Europe’s Heaviest Payload Readied for Liftoff (Update)
The largest and heaviest payload ever launched by Europe is slated for departure.
A routine inspection, however, has concluded that additional measures are required to ensure the maximum readiness of the third Automated Transfer Vehicle for launch. It has therefore been decided to postpone the launch previously scheduled for March 9th.
A new launch date will be announced as soon as possible.
The European Space Agency’s (ESA) Ariane-5 is set to make its first flight of the year. This large booster will loft Europe’s Automated Transfer Vehicle – or ATV for short.
ATV-3 is ready to provide ESA’s annual service to the International Space Station.

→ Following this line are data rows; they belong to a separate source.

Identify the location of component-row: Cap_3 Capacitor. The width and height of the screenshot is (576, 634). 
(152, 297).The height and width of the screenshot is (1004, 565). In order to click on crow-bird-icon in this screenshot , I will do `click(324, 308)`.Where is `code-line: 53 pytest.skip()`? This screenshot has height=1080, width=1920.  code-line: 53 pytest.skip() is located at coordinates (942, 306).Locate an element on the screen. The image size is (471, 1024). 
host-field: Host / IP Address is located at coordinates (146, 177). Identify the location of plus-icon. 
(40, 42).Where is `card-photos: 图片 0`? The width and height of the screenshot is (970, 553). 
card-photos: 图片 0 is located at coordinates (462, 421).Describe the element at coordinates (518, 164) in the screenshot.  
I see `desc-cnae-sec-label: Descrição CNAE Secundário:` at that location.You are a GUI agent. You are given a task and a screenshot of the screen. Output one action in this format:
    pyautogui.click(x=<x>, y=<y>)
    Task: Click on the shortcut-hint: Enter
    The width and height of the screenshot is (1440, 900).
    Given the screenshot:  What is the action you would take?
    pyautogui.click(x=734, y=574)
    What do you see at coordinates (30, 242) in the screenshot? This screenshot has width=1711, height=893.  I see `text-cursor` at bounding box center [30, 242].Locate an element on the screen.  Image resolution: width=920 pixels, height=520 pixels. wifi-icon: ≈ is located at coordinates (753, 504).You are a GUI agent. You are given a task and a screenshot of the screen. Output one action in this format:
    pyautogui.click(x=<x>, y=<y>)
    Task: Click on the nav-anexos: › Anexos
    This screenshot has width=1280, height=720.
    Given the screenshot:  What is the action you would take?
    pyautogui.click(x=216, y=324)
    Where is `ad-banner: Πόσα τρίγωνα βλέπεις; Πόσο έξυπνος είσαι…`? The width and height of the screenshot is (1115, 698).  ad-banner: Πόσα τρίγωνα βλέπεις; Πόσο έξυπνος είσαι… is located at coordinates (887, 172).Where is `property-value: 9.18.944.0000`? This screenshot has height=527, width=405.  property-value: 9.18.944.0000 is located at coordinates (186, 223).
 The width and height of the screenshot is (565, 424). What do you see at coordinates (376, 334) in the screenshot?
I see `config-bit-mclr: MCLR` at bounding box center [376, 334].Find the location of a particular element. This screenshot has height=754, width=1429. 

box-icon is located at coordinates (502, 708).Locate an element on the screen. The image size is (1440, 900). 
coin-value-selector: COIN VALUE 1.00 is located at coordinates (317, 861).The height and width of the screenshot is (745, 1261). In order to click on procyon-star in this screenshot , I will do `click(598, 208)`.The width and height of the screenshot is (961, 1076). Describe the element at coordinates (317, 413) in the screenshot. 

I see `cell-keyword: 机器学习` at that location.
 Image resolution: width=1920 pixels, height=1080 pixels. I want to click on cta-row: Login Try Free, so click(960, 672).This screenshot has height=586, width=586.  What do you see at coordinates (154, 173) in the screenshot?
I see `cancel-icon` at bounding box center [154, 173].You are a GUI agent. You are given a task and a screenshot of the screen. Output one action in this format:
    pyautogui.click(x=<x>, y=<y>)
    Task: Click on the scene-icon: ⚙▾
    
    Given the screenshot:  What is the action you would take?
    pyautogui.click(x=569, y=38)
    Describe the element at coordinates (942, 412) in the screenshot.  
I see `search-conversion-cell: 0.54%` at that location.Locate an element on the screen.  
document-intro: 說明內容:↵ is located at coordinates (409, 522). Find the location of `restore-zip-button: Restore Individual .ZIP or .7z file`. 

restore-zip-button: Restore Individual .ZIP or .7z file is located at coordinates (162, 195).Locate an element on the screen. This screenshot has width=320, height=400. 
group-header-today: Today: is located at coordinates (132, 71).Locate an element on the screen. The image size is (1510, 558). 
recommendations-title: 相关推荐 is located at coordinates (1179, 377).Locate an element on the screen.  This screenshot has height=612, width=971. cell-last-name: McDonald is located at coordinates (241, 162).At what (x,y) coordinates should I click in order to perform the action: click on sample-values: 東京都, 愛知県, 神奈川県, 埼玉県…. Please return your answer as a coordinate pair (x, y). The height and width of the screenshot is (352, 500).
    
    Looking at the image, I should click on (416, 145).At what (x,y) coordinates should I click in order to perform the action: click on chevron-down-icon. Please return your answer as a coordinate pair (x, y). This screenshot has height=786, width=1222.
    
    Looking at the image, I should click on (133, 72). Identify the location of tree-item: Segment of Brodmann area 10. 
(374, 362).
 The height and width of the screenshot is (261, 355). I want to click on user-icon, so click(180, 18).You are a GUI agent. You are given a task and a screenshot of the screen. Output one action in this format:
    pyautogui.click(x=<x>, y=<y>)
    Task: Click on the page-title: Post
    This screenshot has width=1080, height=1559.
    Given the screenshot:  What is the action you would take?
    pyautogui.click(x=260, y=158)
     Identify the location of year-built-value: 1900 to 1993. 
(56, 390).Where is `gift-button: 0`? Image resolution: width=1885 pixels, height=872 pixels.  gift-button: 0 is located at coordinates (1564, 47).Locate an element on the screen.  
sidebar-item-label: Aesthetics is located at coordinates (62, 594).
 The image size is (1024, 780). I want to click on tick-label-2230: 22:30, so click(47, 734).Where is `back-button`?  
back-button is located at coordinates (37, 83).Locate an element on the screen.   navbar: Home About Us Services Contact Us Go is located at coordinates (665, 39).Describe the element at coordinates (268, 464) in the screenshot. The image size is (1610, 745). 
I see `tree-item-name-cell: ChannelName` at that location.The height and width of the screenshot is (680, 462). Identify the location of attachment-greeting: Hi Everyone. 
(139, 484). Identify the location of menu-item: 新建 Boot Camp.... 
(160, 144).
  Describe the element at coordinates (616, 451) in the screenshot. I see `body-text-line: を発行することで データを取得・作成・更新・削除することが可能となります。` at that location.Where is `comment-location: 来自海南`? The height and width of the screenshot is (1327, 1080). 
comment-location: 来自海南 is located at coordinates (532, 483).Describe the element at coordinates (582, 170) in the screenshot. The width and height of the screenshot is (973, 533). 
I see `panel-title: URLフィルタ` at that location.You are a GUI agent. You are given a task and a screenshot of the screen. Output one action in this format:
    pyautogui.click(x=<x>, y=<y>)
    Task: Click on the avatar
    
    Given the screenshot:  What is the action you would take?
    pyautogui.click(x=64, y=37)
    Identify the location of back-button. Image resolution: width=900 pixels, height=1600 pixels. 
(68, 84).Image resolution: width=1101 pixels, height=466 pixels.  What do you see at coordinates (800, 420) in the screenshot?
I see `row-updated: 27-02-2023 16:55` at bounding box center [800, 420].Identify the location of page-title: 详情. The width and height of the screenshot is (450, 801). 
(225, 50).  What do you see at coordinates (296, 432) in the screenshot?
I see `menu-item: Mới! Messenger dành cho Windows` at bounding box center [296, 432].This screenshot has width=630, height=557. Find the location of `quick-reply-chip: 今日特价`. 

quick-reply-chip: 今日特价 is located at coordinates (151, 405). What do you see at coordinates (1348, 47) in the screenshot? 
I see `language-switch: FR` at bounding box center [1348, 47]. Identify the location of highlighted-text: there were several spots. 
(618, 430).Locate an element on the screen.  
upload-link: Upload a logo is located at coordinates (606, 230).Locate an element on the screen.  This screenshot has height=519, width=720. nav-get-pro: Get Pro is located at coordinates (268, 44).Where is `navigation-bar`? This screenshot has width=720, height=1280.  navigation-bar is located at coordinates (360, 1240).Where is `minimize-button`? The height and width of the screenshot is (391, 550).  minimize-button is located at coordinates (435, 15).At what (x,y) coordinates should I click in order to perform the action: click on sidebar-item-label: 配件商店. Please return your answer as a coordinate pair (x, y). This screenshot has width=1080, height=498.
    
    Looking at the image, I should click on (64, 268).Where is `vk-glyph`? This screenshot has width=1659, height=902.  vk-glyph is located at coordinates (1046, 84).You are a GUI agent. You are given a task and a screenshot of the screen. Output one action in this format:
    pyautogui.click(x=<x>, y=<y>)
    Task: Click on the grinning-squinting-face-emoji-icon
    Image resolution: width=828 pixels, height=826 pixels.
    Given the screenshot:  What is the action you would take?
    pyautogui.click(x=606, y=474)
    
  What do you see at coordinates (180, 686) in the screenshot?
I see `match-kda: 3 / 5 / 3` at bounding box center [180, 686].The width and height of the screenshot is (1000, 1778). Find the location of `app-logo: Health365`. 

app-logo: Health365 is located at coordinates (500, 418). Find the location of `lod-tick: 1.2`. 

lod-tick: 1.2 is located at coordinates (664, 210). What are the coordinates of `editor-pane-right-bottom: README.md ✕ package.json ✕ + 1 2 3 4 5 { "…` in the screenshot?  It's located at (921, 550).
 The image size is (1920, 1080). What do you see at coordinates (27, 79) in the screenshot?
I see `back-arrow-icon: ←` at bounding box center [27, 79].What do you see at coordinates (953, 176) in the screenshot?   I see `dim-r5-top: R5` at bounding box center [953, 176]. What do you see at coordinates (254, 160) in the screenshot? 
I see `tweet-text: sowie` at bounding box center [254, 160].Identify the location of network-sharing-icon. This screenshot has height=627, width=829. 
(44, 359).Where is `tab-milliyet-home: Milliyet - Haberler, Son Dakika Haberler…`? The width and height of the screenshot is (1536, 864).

At more than 20 tons, the highly sophisticated spacecraft combines an autonomous free-flying platform, a maneuverable space vehicle and – when docked – a Space Station module.
The cargo ferry, Edoardo Amaldi, is named after the Italian physicist and spaceflight pioneer. It is ready for launch from Europe’s Spaceport in Kourou, French Guiana. It totes a record amount of freight and propellants. Once docked to the ISS it will stay attached to the orbital outpost until late August.
ATV is the largest supply ship to travel to the ISS since the U.S. Space Shuttle fleet was retired last year. ATV-3 will deliver propellant, oxygen, air and water to the Station.
Once docked, the propellant will be used by ATV’s own thrusters to raise the Station’s orbit periodically to compensate for the natural decay caused by atmospheric drag.
ATV can also be used to move the Station out of the way of potentially dangerous space debris that come too close to the crewed space complex.
Before leaving the Station, Edoardo Amaldi will be filled with waste bags and unwanted hardware by the crew. It will then be deorbited over the southern Pacific Ocean to burn up harmlessly in the atmosphere.